Get the federal government out of the business of setting the minimum wage for all the states
March 11, 2014 | By Stephen Slivinski | email
Once again the president is proposing something that will not generate the job growth that America needs. His latest proposal is to raise the national minimum wage from its current $7.25 an hour to $10.10 – which would likely kill 500,000 jobs, according to the Congressional Budget Office, because it prices low-skilled laborers out of the labor market.
The minimum wage sets a floor for wages across the country, and like so many federal policies it treats all states as if they are the same. Yet no one thinks that a dollar buys the same amount of goods in Massachusetts as it does in Mississippi. Just as changes in the cost of living will be different in each state, changes in wage rates will be different too. But a federal minimum wage assumes that $7.25 (or if the Obama administration gets its way, $10.10) is the magic number that can be applied everywhere.
Nearly twice as many people work at the minimum wage in Mississippi as in Massachusetts even though the latter is a much larger state. Now imagine that the federal minimum wage rate is raised by the same amount for all states. You will see more dramatic economic impacts in the lower-cost-of-living states – many of which are among the poorer states in America – in the wake of a nearly $3 increase in the minimum wage because it's a much bigger hike in buying power than in the high cost-of-living states.
State policymakers and voters are in the best position to make these policy decisions. They already have the ability to raise the minimum wage above the federal minimum. In fact, 21 states and the District of Columbia already have minimum wages above the federal level. (However, none today are as high as Obama's proposed $10.10.) The majority of economic damage of a rise in the minimum wage would occur in a discriminatory fashion, hitting the poorest states the hardest.
The president and the federal government needs to quit trying to force one-size-fits-all "solutions" like this on our unique states. The federal government could help matters by simply allowing states to opt out of the federal minimum wage and set their own – or to allow them to avoid having a minimum wage altogether.
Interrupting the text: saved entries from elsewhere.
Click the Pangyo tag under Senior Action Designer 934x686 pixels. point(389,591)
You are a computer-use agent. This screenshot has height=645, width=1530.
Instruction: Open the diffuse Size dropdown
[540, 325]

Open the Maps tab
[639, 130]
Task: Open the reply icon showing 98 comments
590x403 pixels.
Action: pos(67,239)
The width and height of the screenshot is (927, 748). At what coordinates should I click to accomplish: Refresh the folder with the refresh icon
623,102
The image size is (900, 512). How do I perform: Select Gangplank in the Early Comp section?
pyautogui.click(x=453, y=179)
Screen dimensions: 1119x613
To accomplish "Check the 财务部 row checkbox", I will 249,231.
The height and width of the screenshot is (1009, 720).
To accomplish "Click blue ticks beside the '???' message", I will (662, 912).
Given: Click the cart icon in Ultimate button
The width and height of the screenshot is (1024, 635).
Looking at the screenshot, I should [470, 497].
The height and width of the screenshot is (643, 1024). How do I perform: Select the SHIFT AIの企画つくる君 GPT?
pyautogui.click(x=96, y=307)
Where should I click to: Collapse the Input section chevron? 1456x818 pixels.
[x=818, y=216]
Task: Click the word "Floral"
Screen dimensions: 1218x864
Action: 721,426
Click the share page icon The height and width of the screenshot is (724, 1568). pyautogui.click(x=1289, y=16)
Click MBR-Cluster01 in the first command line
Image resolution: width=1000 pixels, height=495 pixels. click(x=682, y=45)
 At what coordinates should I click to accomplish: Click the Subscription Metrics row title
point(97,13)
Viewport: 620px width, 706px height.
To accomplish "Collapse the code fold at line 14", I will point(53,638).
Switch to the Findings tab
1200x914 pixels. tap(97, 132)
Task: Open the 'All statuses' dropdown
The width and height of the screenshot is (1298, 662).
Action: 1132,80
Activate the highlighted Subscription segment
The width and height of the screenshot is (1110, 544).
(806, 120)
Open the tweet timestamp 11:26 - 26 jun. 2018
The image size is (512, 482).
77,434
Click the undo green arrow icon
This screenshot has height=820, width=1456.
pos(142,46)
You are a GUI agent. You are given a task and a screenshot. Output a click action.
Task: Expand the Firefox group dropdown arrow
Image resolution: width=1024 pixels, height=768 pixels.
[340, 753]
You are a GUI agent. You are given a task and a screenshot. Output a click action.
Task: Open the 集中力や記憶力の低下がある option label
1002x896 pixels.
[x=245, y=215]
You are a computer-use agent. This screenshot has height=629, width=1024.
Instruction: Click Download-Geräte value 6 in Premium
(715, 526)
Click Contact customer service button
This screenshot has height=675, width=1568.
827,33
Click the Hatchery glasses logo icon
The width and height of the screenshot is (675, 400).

Congress could even go so far as to keep a minimum wage target but adjust the minimum wage downward for states that have a lower cost of living or at least grant those states a waiver to do so.
In any case, a policy reform that allows variation between states would allow states to experiment with the best ways to help their poor workers, just as the federal government does in welfare policy as embodied in the federal welfare reform of the 1990s that allowed states to set their own limits on income transfer programs. There's no reason to think it won't help in this policy area, too. In an environment of high unemployment, tying the hands of the states on labor policy is bad economic policy.